Could spread resistance to weeds ("superweeds"). Overreliance on a single herbicide. Unknown health/environmental effects.

Question 61

What is CRISPR/Cas9?

Answer 61

CRISPR: A bacterial immune system that keeps memory of viruses using DNA fragments stored in CRISPR arrays. Cas9: An enzyme that cuts DNA at locations specified by guide RNAs.

Question 62

How does CRISPR work in bacteria?

Answer 62

After viral infection, bacteria store viral DNA in their genome (CRISPR locus). When the virus infects again, crRNA + tracrRNA + Cas9 recognize and destroy it.

Question 63

How is CRISPR/Cas9 used in genome editing?

Answer 63

Engineered sgRNA (single guide RNA) guides Cas9 to any gene of interest.

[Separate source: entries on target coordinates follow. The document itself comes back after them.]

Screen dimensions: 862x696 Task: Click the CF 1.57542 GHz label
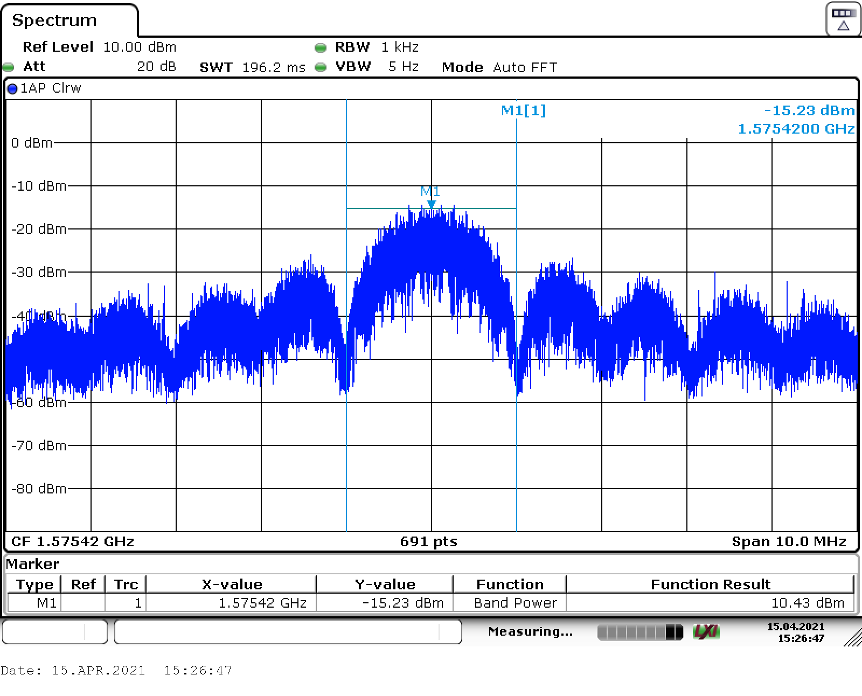(x=73, y=541)
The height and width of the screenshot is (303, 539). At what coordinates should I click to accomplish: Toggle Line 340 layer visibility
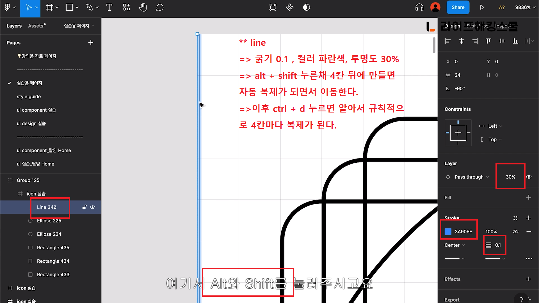point(93,207)
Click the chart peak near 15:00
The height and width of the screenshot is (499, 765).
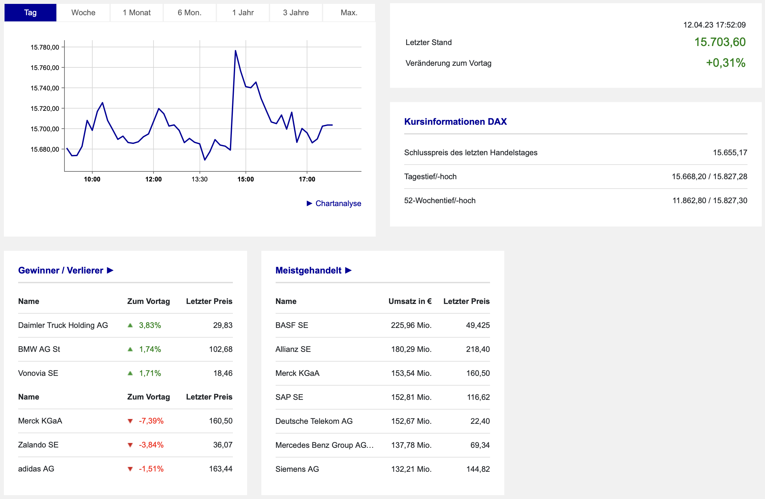click(x=235, y=51)
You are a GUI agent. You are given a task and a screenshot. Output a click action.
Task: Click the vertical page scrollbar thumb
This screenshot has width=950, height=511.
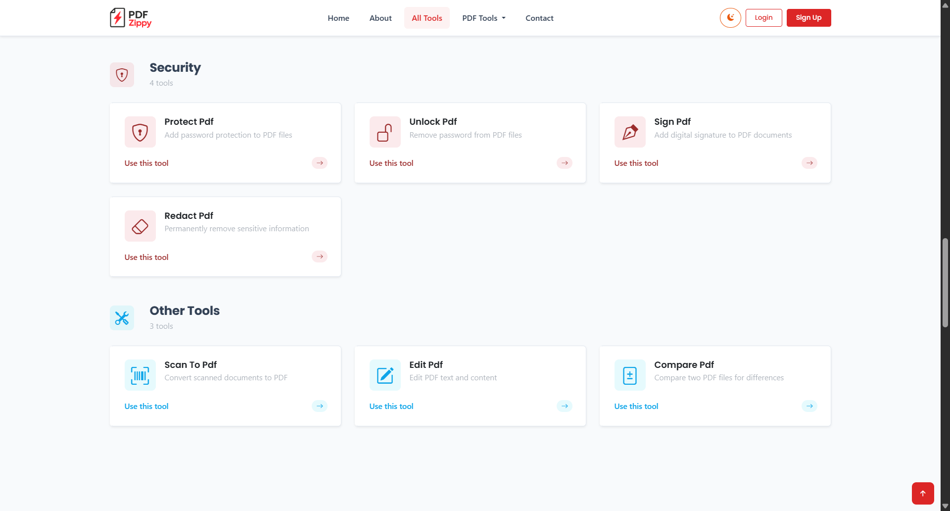(945, 282)
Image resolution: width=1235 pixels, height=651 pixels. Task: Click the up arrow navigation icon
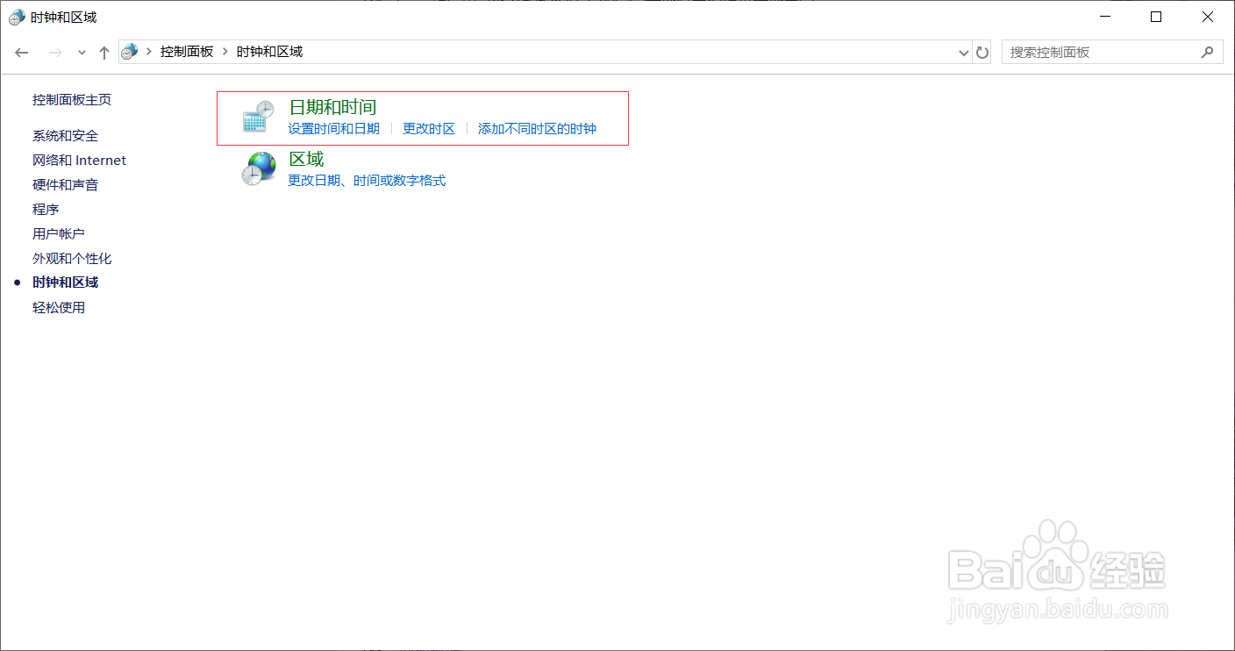(104, 51)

Cas9 makes a double-strand break at the target location.

Question 64

What are the 2 DNA repair pathways?

Answer 64

NHEJ (Non-Homologous End Joining): Fast but error-prone. Leads to small insertions/deletions → can knock out a gene. HDR (Homology-Directed Repair): Accurate, uses a template to repair DNA. Can edit genes precisely (e.g., correct mutations, insert new sequences).

Question 65

What are 2 examples of CRISPR use?

Answer 65

Yeast (Saccharomyces cerevisiae): Delete the ADE2 gene → red colonies (due to a metabolic block). Restore function using gene from another species via HDR. CAR-T Cell Therapy: Modify patient T cells using CRISPR to fight cancer more effectively.